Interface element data
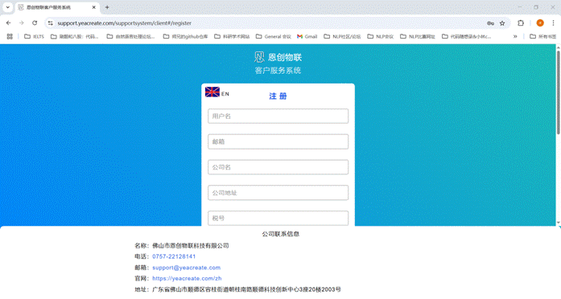The height and width of the screenshot is (299, 561).
Task: Open the Chrome three-dot menu
Action: click(x=554, y=23)
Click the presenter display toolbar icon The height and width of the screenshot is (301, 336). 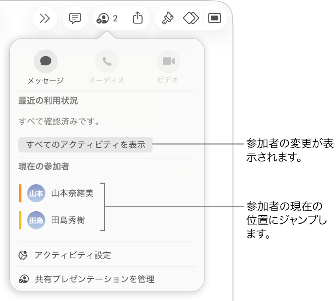[214, 18]
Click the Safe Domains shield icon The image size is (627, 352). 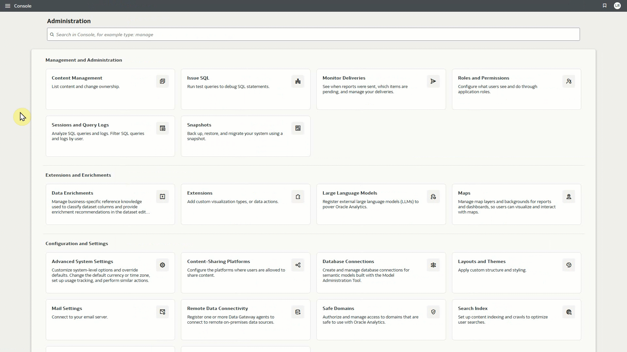tap(433, 312)
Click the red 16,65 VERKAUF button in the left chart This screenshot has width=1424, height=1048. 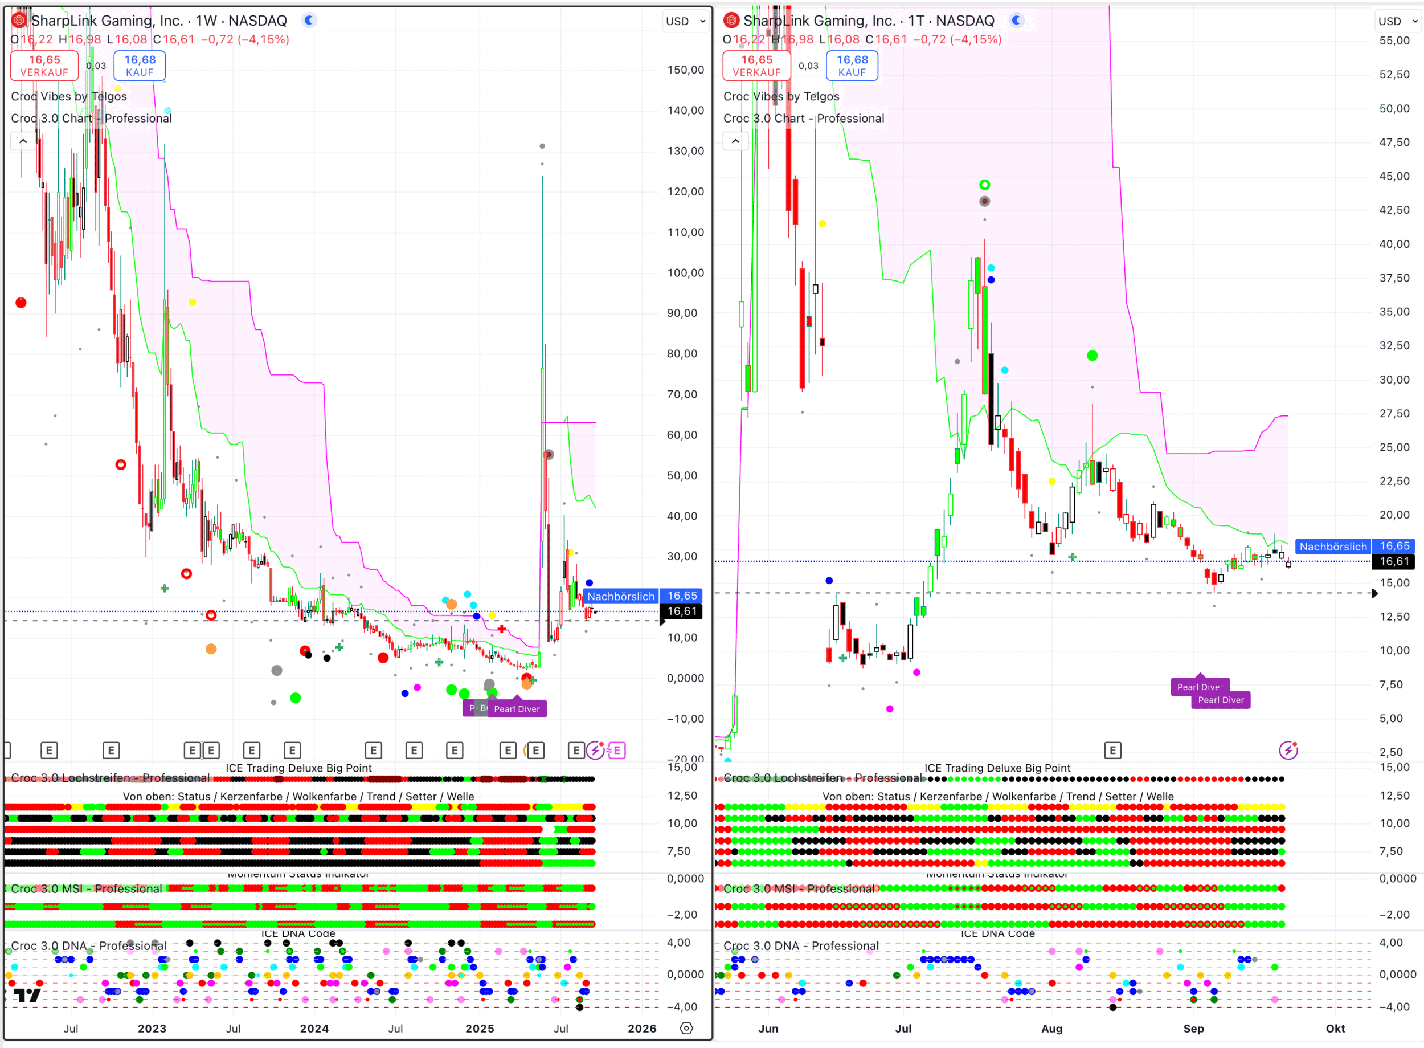(44, 65)
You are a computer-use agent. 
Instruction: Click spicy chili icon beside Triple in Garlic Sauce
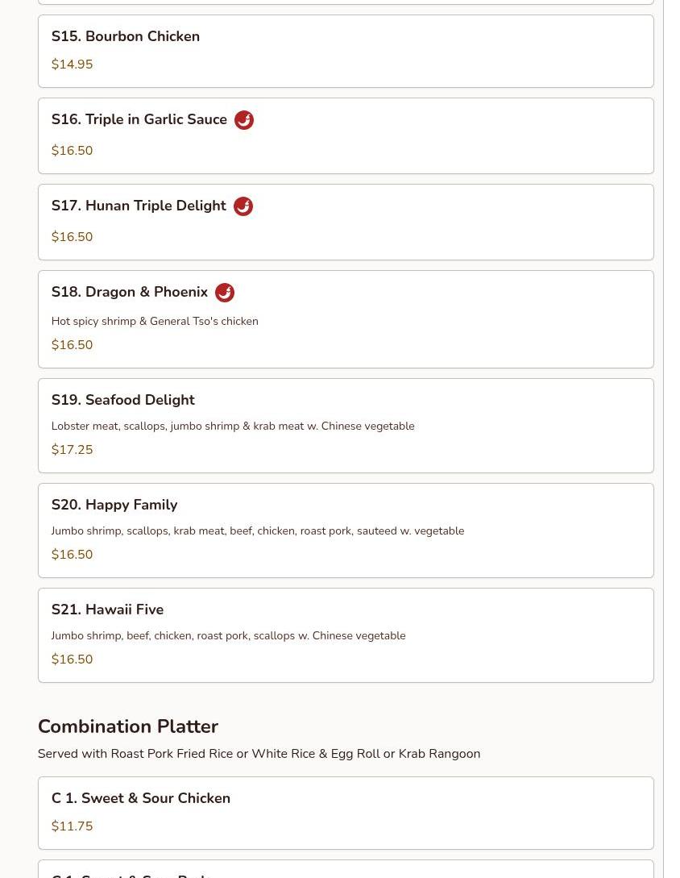(x=243, y=120)
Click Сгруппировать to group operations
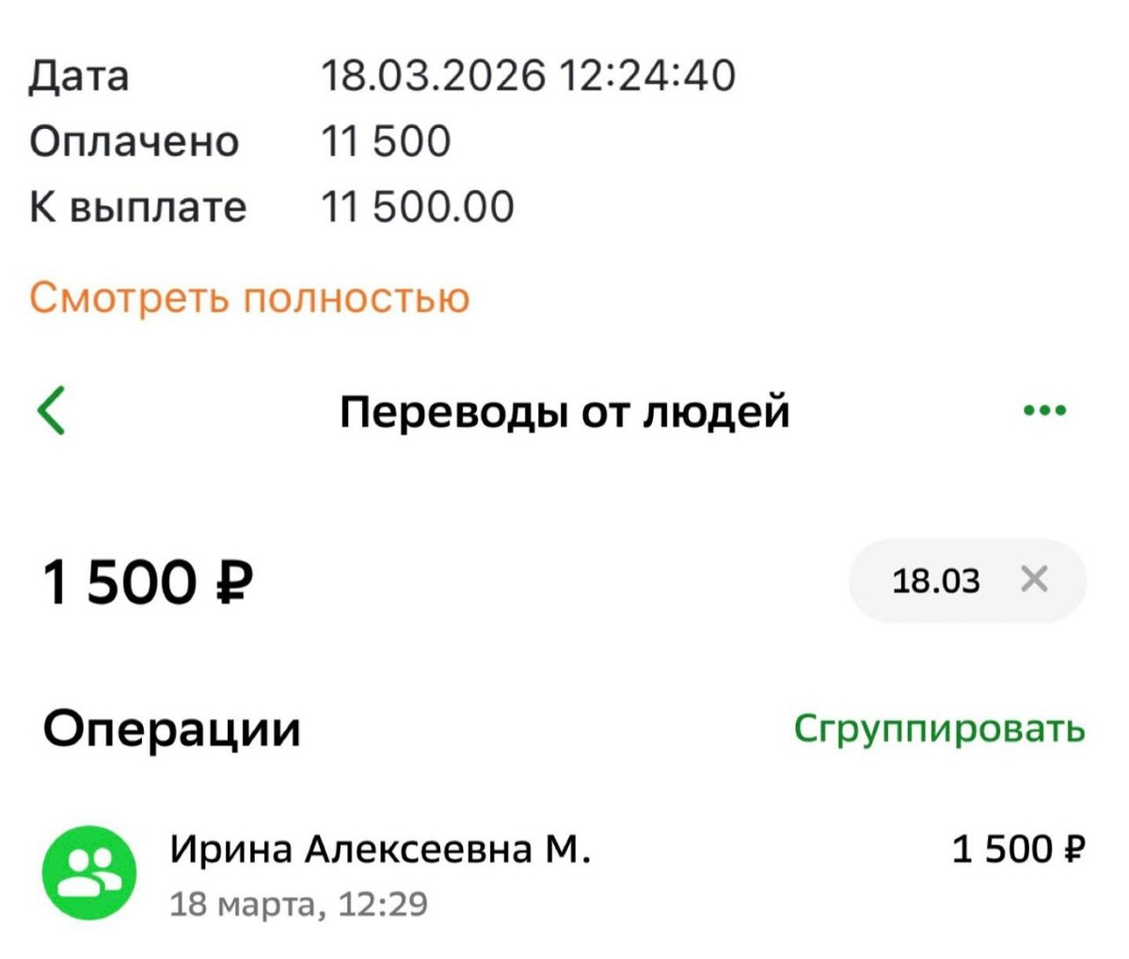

=== WHAT THIS TASK INVOLVES ===
Copy the data word for word, starting at the line that contains "You are a computer-use agent." and going through the end of the data, and leave the pictures out.

=== ANSWER TO THE PROBLEM ===
You are a computer-use agent. 
Instruction: Click spicy chili icon beside Triple in Garlic Sauce
(x=243, y=120)
Click Сгруппировать to group operations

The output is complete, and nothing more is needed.